With the pictures left out, restate every entry word for word.
─── Data excerpts ───
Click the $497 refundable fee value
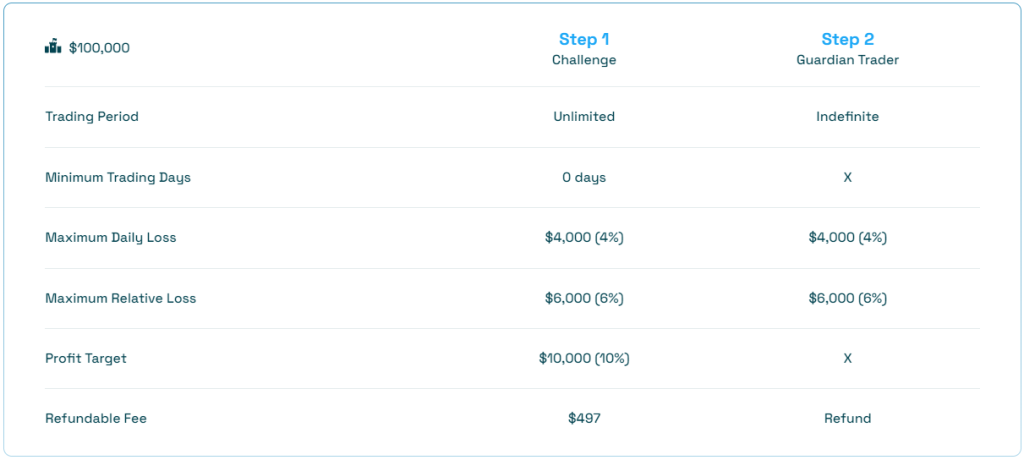This screenshot has width=1024, height=460. [x=584, y=418]
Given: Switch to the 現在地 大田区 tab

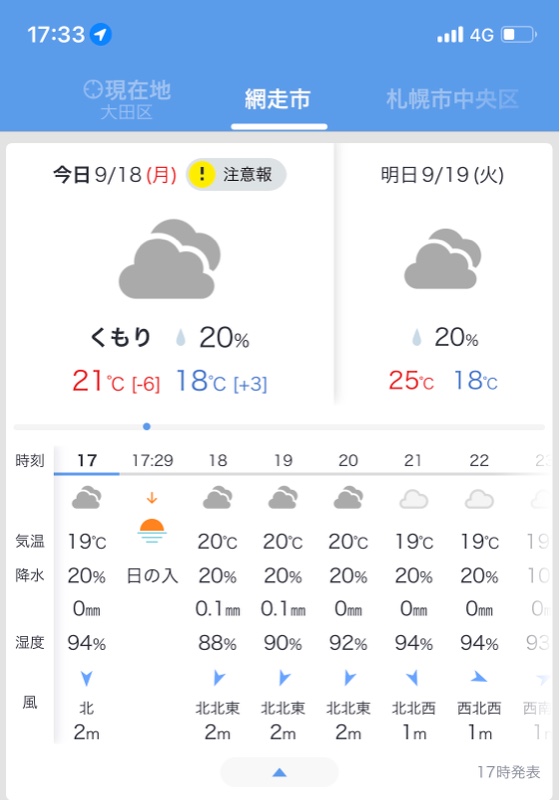Looking at the screenshot, I should (126, 99).
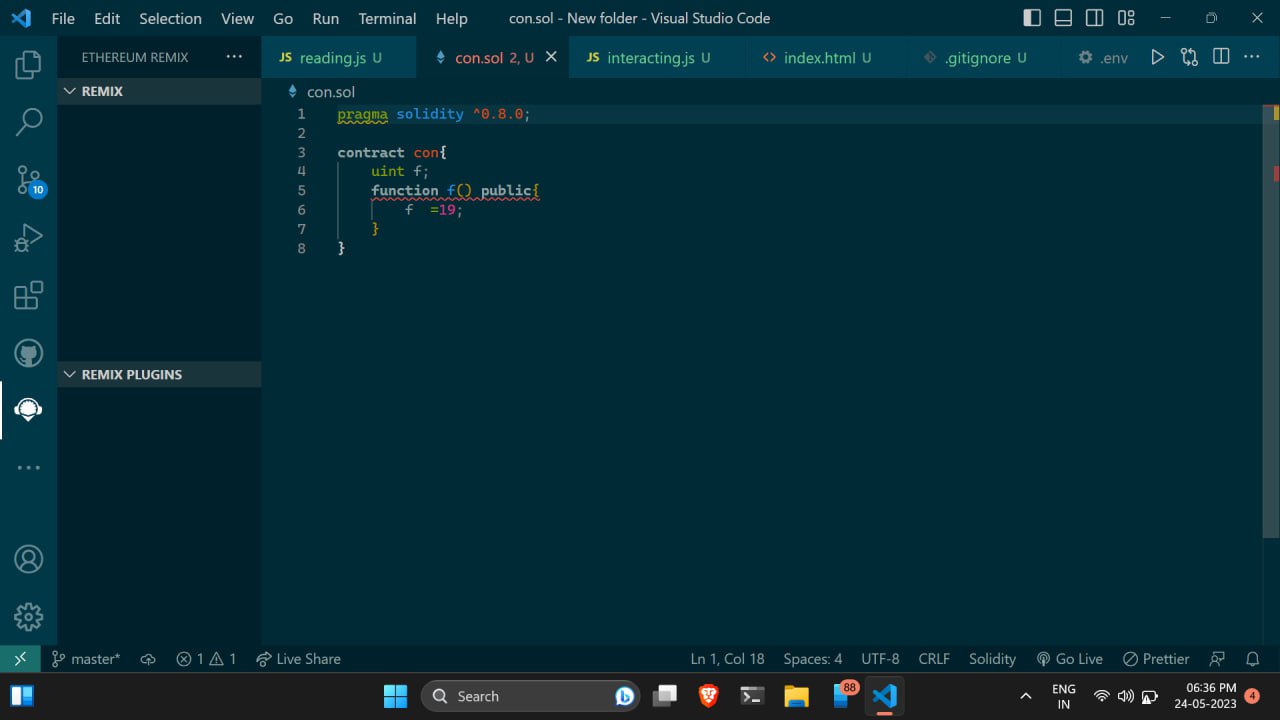Open the Extensions view
Viewport: 1280px width, 720px height.
pos(28,295)
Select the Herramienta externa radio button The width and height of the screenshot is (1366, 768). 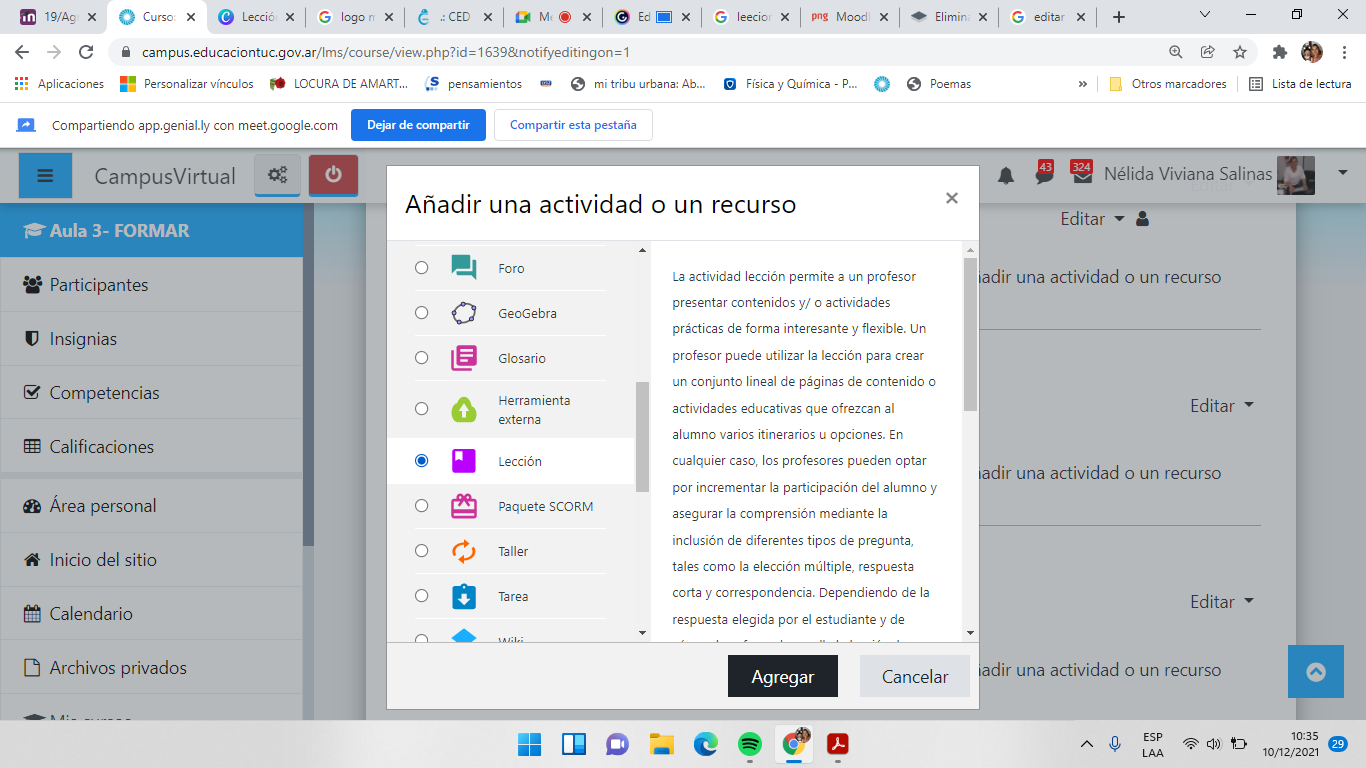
───
Exercise response:
Click the $497 refundable fee value
This screenshot has width=1024, height=460. [x=584, y=418]
Given: Switch to the 現在地 大田区 tab

Looking at the screenshot, I should (126, 99).
Open the Extensions view
Viewport: 1280px width, 720px height.
pos(28,295)
Select the Herramienta externa radio button The width and height of the screenshot is (1366, 768). 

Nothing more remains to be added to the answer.